Bordering the Imaginary: Art from the Dominican Republic, Haiti, and their Diaspora. Photo Credit: Vania Andre

By Vania Andre

Two communities with distinct differences and similarities were brought together through the arts at one of Brooklyn’s cultural mainstays Wednesday night.

On Thursday, March 14, BRIC arts media hosted the opening reception for Bordering the Imaginary: Art from the Dominican Republic, Haiti, and their Diaspora. The exhibition curated by Abigail Lapin Dardashti, a Ph.D. candidate at the CUNY Graduate Center, features the work of 19 Haitian and Dominican artists, whose pieces reflect the shared history of the two countries that make up Hispaniola.

The artists’ work is inspired by their experiences that expose the inequalities and stereotypes of race, gender, and sexuality; issues that have all plagued the island for centuries.

In one piece titled Madame Beauvoir’s Painting, the artist Fabiola Jean-Louis highlights the strength and fortitude of women, while providing subtle commentary on the spectrum of the Black identity.  Madame Beauvoir’s Painting is inspired by 18th-century French portraits of elite, white women. However, instead of a white woman pictured in the ornate dress, Jean-Louis inserts Madame Beauvoir – a black woman.

“This piece is really about ownership,” Jean-Louis said. “Madame Beauvoir is not a victim of the past. She’s a reminder of the past and how the African experience is nonlinear, and that even in 2018, we’re still dealing with things that have to do with our past and that we need to face it.”

In the piece, Madame Beauvoir is pictured looking at the iconic and troubling image of “A Slave named Gordon” that depicts a runaway slave from 1863 with gruesome scars on his back as a result of repeated whippings.

“It’s not a painting of a person who’s a victim,” she said. “She’s the owner of a piece and she’s standing in her glory while telling the viewer she belongs where she is and to remember who she is.”

For 24-year-old Haitian American Ritza Francois, the exhibit was “very powerful and very genuine.”

“I feel very empowered,” she said. “It feels very comforting. I definitely can relate to many of the images and especially the ones that display colonialism, racism and the dynamics between Haiti and the DR. I felt like many of the pieces were well informed, well researched but also well thought out.”

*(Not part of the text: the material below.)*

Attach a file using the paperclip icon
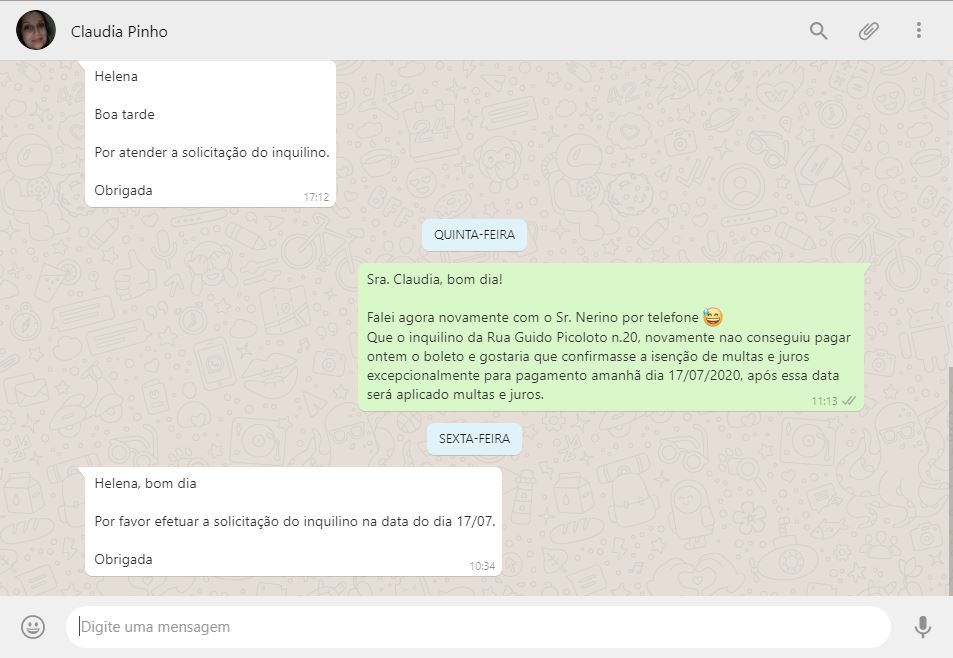This screenshot has height=658, width=953. [869, 30]
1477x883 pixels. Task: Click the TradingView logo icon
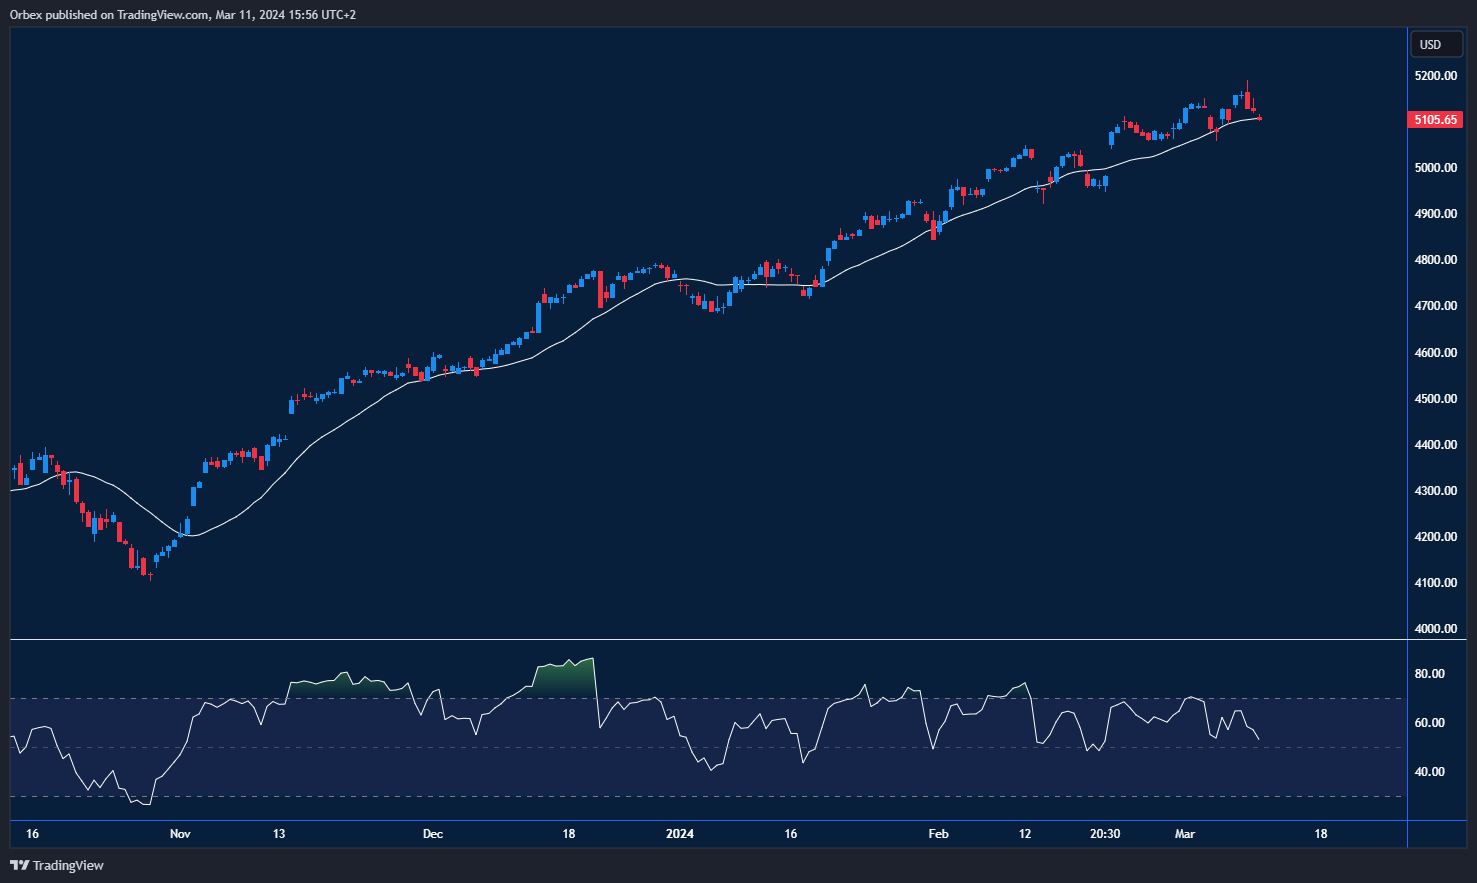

The exhibit is organized into four parts.

The first, Revolutions and Unifications: The Contemporary Resonance of 19th Century History, explores how both Dominican and Haitian contemporary artists repurpose images and ideas from the 19th century in order to recover the history of cultural and socio-political exchange during this period, up until the murderous anti-Haitian reign of Dominican Dictator Rafael Trujillo. The 1800s saw moments of unity on Hispaniola, and the embrace of blackness in the Dominican Republic, prior to Trujillo’s tyrannically “whitening” rule. Works in this section also look into the religious impositions of colonialism, the sexual economy of slavery, the exploitation of black bodies in the creation of white wealth, and the Dominican Republic’s independence.

The second part of the exhibit, Borders, Fragmentations, and Intertwinings, explores the border itself, a political demarcation that has been both the site of violence and porous exchange between Dominicans and Haitians.

Bodies Transformed, the third section, features works that reject traditional portraiture while representing identity through commonplace objects specific to Hispaniola in order to challenge race-based definitions of identity.

The final section of the exhibition, Memories of a Utopian Island and the Future, is a collaboration between Haitian-American artist Vladimir Cybil Charlier and Dominican-American artist Scherezade Garcia to be presented in BRIC’s Project Room. It features animated videos and an installation, and addresses various contemporary issues related to the diaspora.

Bordering the Imaginary, which is a collaboration between BRIC and Haiti Cultural Exchange, will be on display until April 29.